Climate data for Yuki, Jinsekikōgen (1991−2020 normals, extremes 1978−present)
| Month | Jan | Feb | Mar | Apr | May | Jun | Jul | Aug | Sep | Oct | Nov | Dec | Year |
| Record high °C (°F) | 14.7 (58.5) | 18.7 (65.7) | 22.3 (72.1) | 28.3 (82.9) | 30.5 (86.9) | 32.1 (89.8) | 34.6 (94.3) | 34.9 (94.8) | 33.9 (93.0) | 28.2 (82.8) | 24.3 (75.7) | 18.6 (65.5) | 34.9 (94.8) |
| Mean daily maximum °C (°F) | 4.7 (40.5) | 6.0 (42.8) | 10.5 (50.9) | 16.5 (61.7) | 21.4 (70.5) | 24.1 (75.4) | 27.6 (81.7) | 28.8 (83.8) | 24.7 (76.5) | 19.1 (66.4) | 13.3 (55.9) | 7.3 (45.1) | 17.0 (62.6) |
| Daily mean °C (°F) | 0.0 (32.0) | 0.7 (33.3) | 4.2 (39.6) | 9.8 (49.6) | 14.8 (58.6) | 18.8 (65.8) | 22.8 (73.0) | 23.4 (74.1) | 19.2 (66.6) | 12.9 (55.2) | 7.0 (44.6) | 2.0 (35.6) | 11.3 (52.3) |
| Mean daily minimum °C (°F) | −4.2 (24.4) | −4.1 (24.6) | −1.7 (28.9) | 2.7 (36.9) | 8.1 (46.6) | 13.8 (56.8) | 18.7 (65.7) | 19.2 (66.6) | 14.7 (58.5) | 7.5 (45.5) | 1.6 (34.9) | −2.4 (27.7) | 6.2 (43.1) |
| Record low °C (°F) | −13.4 (7.9) | −16.3 (2.7) | −10.9 (12.4) | −6.6 (20.1) | −3.0 (26.6) | 2.3 (36.1) | 7.9 (46.2) | 9.8 (49.6) | 0.8 (33.4) | −3.6 (25.5) | −5.9 (21.4) | −11.3 (11.7) | −16.3 (2.7) |
| Average precipitation mm (inches) | 46.5 (1.83) | 52.9 (2.08) | 96.6 (3.80) | 104.5 (4.11) | 137.1 (5.40) | 177.8 (7.00) | 225.5 (8.88) | 136.9 (5.39) | 170.7 (6.72) | 100.0 (3.94) | 65.0 (2.56) | 55.1 (2.17) | 1,365.9 (53.78) |
| Average precipitation days (≥ 1.0 mm) | 7.8 | 8.7 | 10.9 | 9.6 | 10.4 | 11.8 | 11.6 | 9.4 | 9.9 | 7.6 | 7.5 | 8.8 | 114 |
| Mean monthly sunshine hours | 107.8 | 119.0 | 165.6 | 191.2 | 210.5 | 153.1 | 156.2 | 187.8 | 146.8 | 168.8 | 140.0 | 118.4 | 1,867.8 |
Source: Japan Meteorological Agency

===Demographics===
Per Japanese census data, the population of Jinsekikōgen in 2020 is 8,250 people.
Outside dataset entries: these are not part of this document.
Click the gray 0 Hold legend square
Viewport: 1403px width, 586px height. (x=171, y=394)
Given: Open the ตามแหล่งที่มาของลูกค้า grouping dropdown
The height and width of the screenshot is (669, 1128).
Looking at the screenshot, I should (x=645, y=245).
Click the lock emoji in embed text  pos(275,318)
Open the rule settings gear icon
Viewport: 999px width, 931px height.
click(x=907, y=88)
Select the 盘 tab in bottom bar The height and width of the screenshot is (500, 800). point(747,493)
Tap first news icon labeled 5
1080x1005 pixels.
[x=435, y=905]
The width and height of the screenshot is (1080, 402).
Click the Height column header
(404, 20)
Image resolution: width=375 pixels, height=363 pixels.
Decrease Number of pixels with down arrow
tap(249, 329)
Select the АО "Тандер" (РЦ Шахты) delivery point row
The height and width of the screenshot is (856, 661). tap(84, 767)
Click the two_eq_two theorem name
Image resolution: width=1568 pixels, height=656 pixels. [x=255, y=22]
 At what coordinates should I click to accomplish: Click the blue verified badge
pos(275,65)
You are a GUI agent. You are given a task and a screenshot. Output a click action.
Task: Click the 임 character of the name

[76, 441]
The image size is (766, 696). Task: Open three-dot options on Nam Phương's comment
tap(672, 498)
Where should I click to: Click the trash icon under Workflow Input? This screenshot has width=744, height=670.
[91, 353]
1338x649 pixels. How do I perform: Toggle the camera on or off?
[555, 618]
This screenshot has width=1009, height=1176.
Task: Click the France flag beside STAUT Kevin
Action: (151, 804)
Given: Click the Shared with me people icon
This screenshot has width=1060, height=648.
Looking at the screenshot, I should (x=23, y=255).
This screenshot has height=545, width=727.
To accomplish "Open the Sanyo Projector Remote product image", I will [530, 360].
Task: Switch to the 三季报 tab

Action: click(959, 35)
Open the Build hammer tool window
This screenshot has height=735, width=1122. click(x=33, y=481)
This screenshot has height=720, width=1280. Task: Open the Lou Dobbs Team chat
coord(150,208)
Jinsekikōgen has been conducting censuses since 1960.

==History==
The area of Jinsekikōgen is part of ancient Bingo Province, but has close cultural and economic ties neighboring Bitchū Province. During the early Edo period, it was part of the holdings of the Mizuno clan of Fukuyama Domain under the Tokugawa shogunate; however, after the attainder of that domain, most of the area became an exclave of Nakatsu Domain of Buzen Province. Following the Meiji restoration, the area was organized into villages with the creation of the modern municipalities system on April 1, 1889. Jinsekikōgen was created on November 5, 2004, from the merger of the towns of Jinseki, Yuki and Sanwa, and the village of Toyomatsu. Before Toyomatsu was incorporated, it was the last remaining village within Hiroshima Prefecture.

==Government==
Jinsekikōgen has a mayor-council form of government with a directly elected mayor and a unicameral town council of 12 members. Jinsekikōgen, together with neighboring Fuchū, contributes one member to the Hiroshima Prefectural Assembly. In terms of national politics, the town is part of Hiroshima 5th district of the lower house of the Diet of Japan.

==Economy==
The economy of Jinsekikōgen is largely agricultural (tomatoes, rice, konnyaku, grapes, perilla, etc.). The town is noted for its "Jinseki beef". Mining of limestone and gravel, textiles, Hydroelectric power generation,
Waste disposal and forestry all play roles in the local economy.

==Education==
Jinsekikōgen has five public elementary schools and two public middle schools operated by the town government, and one public high school operated by the Hiroshima Prefectural Board of Education.

==Transportation==
===Railway===
Jinsekikōgen has no passenger rail service.The nearest train stations are Jōge Station of Michinoue Station on the JR West Fukuen Line or Tōjō Station (Hiroshima) on the JR West Geibi Line.